We should miss something in our homes, however, if the art of carving should decline. There is a certain symbolic grace in the fatherly act of hewing away at a large roast, even if a man does not do it so very well. It is true that a great many pleasant gentlemen do not feel quite at home when dealing with a meat; they do not feel quite at their best. They carve tentatively, parcelling it out at random. Until they come to their own serving, they are vague. At that point, however, the most helpless amateur takes on cheer. Watch him as he settles himself more comfortably, draws up the platter at a better angle, and selects the fragments of his choice. It is here that he does his best carving, not consciously, not at all selfishly, but because he now feels sure. He has something to go by. He knows what he wants.
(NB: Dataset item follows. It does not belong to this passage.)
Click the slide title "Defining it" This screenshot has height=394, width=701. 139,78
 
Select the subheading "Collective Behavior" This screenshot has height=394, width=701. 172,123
After all, the task of carving at table is not an infallible test of man. Some of the most uncertain carvers in the world are great and good men, standing high in their professions and revered by a family who must nevertheless shiver for the fate of the table-linen when the sirloin steak comes on. But the fact remains that the man who can carve equitably, neatly, and with discrimination has nearly always a balanced brain and a reliable self-command. In an army test he would stand high. He is your genuine “officer material.” And he is very scarce.